# Longlands School, Stourbridge Feb 2015



## mookster (Feb 21, 2015)

Next site up, totally by chance, happened to be you guessed it, another school!

Thanks to TranKmasT for the heads up on this place, definitely a good choice to go here. Given it's location being literally surrounded by houses I personally didn't have much hope that we'd be able to get in undetected on a Saturday afternoon but after a tight squeeze we got in and had the run of the place until we ran out of light.

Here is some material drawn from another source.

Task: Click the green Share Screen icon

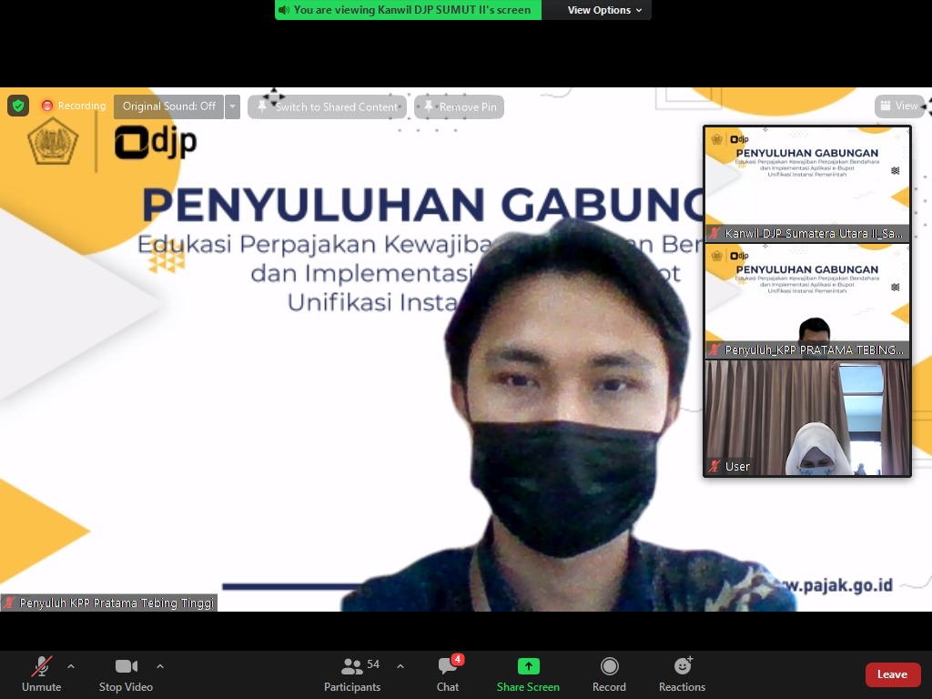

I've been piecing together bits of the history (there is an entire website devoted to the school) but it can be summarised briefly as follows: It was first built and opened in 1912 as Longlands School, and was extended massively during the 1960s with a new gymnasium and class blocks built including one perched right on top of one of the original 1912 wings which is very unusual indeed. Longlands School closed in 1990 despite having 500 students on it's roll in 1989 and was amalgamated with High Park School in Wollaston. Post-closure it appears to have been taken over by Stourbridge College who used it as their centre for creative arts and design, and that too closed around 2010 or 2011. In September 2011 a reunion was held in the grounds for pupils of the original Longlands School which saw hundreds of ex-students turn out from all over the world.

Kids have got in and made a right mess of some of the place but the original 1912 wings still have some lovely features including the main hall with it's plasterwork and the lovely tiling throughout.


























































































































Thanks for looking more here https://www.flickr.com/photos/mookie427/sets/72157648624875314 ​


----------



## flyboys90 (Feb 22, 2015)

Sad it seems like they want the place wrecked,great photos.


----------



## mockingbird (Feb 22, 2015)

Nicely done Mookster!


----------